A specific binding moiety for 1,25-dihydroxyvitamin D(3) in basal lateral membranes of carp enterocytes.

Abstract

Carp (Cyprinus carpio), a freshwater fish that lives in a low-calcium environment, and Atlantic cod (Gadus morhua), a seawater fish that lives in a high-calcium environment, were studied for the presence of a novel membrane binding protein ("receptor") for the vitamin D metabolite, 1,25-dihydroxyvitamin D(3) [1,25(OH)(2)D(3)]. Basal lateral membranes from enterocytes of either species were prepared and analyzed for specific saturable binding.

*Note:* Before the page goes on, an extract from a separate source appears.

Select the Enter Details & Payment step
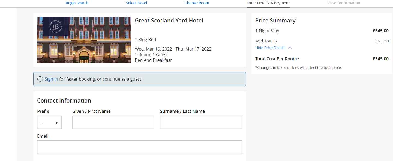Image resolution: width=393 pixels, height=161 pixels. (268, 3)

Membranes from carp revealed a dissociation constant of 1.23 nM with a maximal binding capacity of 212 fmol/mg protein. In comparison, membranes from Atlantic cod enterocytes revealed very low and nonsignificant levels of specific binding. The [(3)H]1,25(OH)(2)D(3) binding activity in carp was further characterized for protein dependence, detergent extractability, and competition for binding with the metabolites 25(OH)D(3) and 24R,25(OH)(2)D(3). Finally, introduction of 1,25(OH)(2)D(3) to isolated carp enterocytes enhanced protein kinase C activity within 5 min, whereas intracellular Ca(2+) concentrations were unaffected by a range of 1,25(OH)(2)D(3) concentrations, as judged by fura 2 fluorescence. Thus the binding moiety may be a putative plasma membrane receptor for vitamin D, because it is functionally coupled to at least one signal transduction pathway.